Subsea cables, Low Earth Orbit (LEO) satellite networks, radio frequency spectrum, and hyperscale data centres are now at the heart of geopolitical influence. The Global North is rapidly consolidating control over these digital arteries, ensuring that data traffic, internet governance decisions, and emerging technologies remain within their sphere of influence. Sub-Saharan Africa, including South Africa, is heavily dependent on foreign-owned undersea cables and satellite services. Over 80% of South Africa's internet traffic is still routed internationally. Global content companies and Big Tech are increasingly dominating African digital spaces, often without contributing adequately to local economies. Without intentional ICT policy reform, South Africa risks remaining a digital consumer in a world where ownership equals power.
South Africa's ICT history is complex. Under apartheid, ICT infrastructure was an exclusive domain, designed to serve a minority and reinforce state surveillance.
Post-1994, South Africa made significant strides:
• The Electronic Communications Act,
• The Broadband Policy (SA Connect),
• The establishment of regulatory bodies like Icasa and ZADNA.
These were critical steps towards inclusivity and access. However, ICT policy in South Africa has not evolved at the pace required by technological advancements. Globally, ICT policy cycles average five years or less. In contrast, several key South African ICT laws remain over 15 years old. To illustrate this: South Africa has had more than 11 different ICT ministers since 1994, each introducing policy directions with limited continuity. This leadership churn, coupled with slow regulatory updates, has undermined investor confidence and delayed critical infrastructure investments.

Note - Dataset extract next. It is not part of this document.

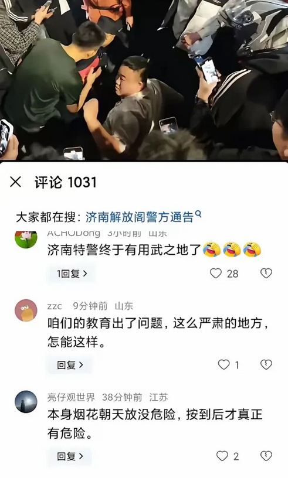
Task: Like the 济南特警 comment with 28 likes
Action: [x=216, y=273]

Technology is moving at a speed that no static policy can match.
Consider developments like:
• 6G spectrum planning (IMT-2030),
• Artificial Intelligence governance models,
• Quantum computing frameworks,
• Satellite mega-constellations.
These emerging areas require dynamic, agile and future-proof legislation. The longer we delay, the wider the gap becomes between South Africa and global digital leaders. Investor confidence is built on policy certainty. Currently, South Africa's unpredictable policy environment is a deterrent for both local entrepreneurs and global technology investors. For South Africa to attract data centre investment, subsea cable landing stations, and satellite gateways, we need a clear, stable, and forward-looking ICT policy framework.

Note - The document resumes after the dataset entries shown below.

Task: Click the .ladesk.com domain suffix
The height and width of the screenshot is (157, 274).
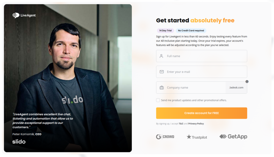Action: (x=236, y=87)
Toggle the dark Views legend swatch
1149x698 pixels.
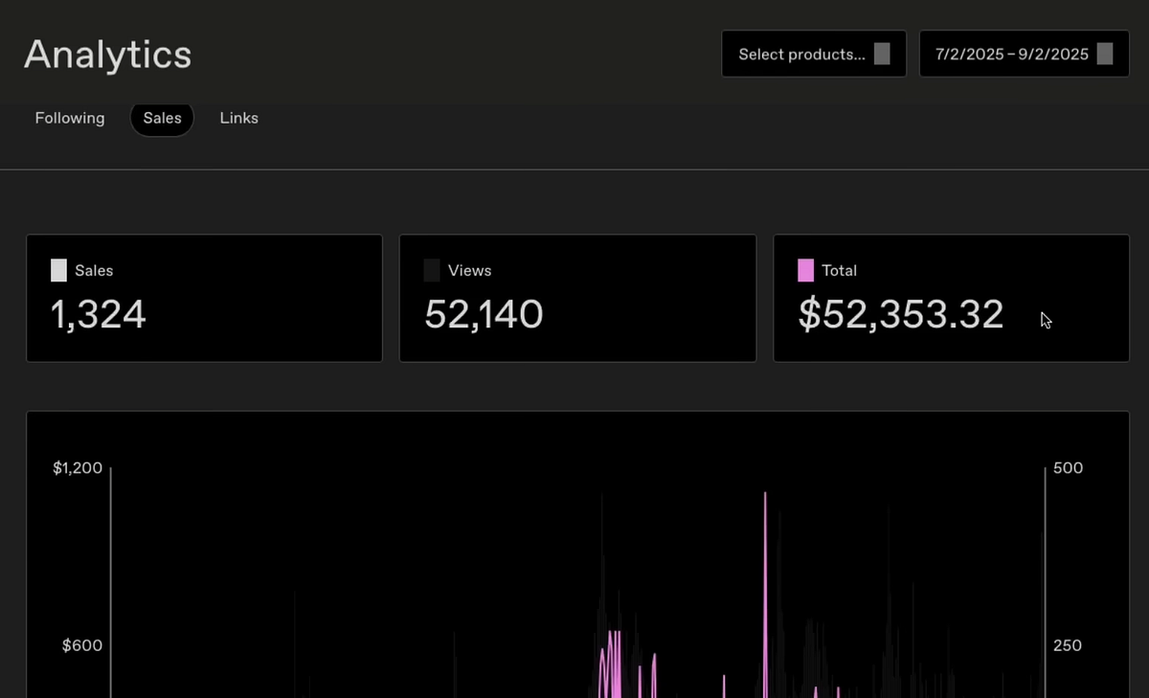click(432, 271)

Equally critical is data sovereignty. With most government data currently stored in foreign-owned infrastructure, South Africa must prioritise the development of local, black-owned data centres, especially those hosting sensitive public sector data. This is not just a cybersecurity concern; it's a sovereignty issue.
South Africa's ICT policy reform must focus on several strategic areas:
• Artificial Intelligence (AI): Ethical use, innovation governance, and positioning South Africa for AI competitiveness.
• AI Data Centres: Ownership models that ensure local control over high-density computing infrastructure and government datasets.
• Next-Generation Connectivity (6G/IMT-2030): Preparing for spectrum allocation and next-generation mobile broadband services.
• Optical and Non-Terrestrial Networks: Expanding fibre infrastructure and integrating satellite systems (LEO, MEO, GEO) for national coverage.
• Subsea Infrastructure: Strengthening and diversifying ownership of subsea cable landing stations and promoting local investment.
• Data Sovereignty: Developing legislation that mandates local data storage for public and sensitive private sector data.
• Cybersecurity: Establishing robust national frameworks to address both global and domestic cyber threats.• Child Protection and Online Safety: Addressing emerging online harms and developing national frameworks for digital child protection.
• Digital Diplomacy and Geopolitics: Preparing South Africa's position on space governance, suborbital policies, and international digital negotiations.• Content Platforms and Broadcasting: Addressing the impact of new media platforms on local content industries and ensuring protection of South African content.
The South African Internet Governance Forum (ZAIGF), in partnership with the Department of Communications and ZADNA, has already demonstrated the capacity to convene multistakeholder dialogues that reflect the voices of government, business, academia, and civil society. However, South Africa must now institutionalise the IGF outcomes into formal policy processes.
Annual ZAIGF recommendations should feed directly into national policy development frameworks, especially given the fast-changing global internet governance landscape. Furthermore, South Africa must closely monitor, implement and align with International Telecommunication Union (ITU) resolutions and World Radiocommunication Conference (WRC) outcomes to remain globally competitive and future-ready.
We stand at a pivotal moment. The global digital divide is widening. With bold, inclusive, and visionary policy reform, South Africa can not only catch up but leapfrog into a position of global digital leadership. This is not just a policy exercise; it is a national development imperative.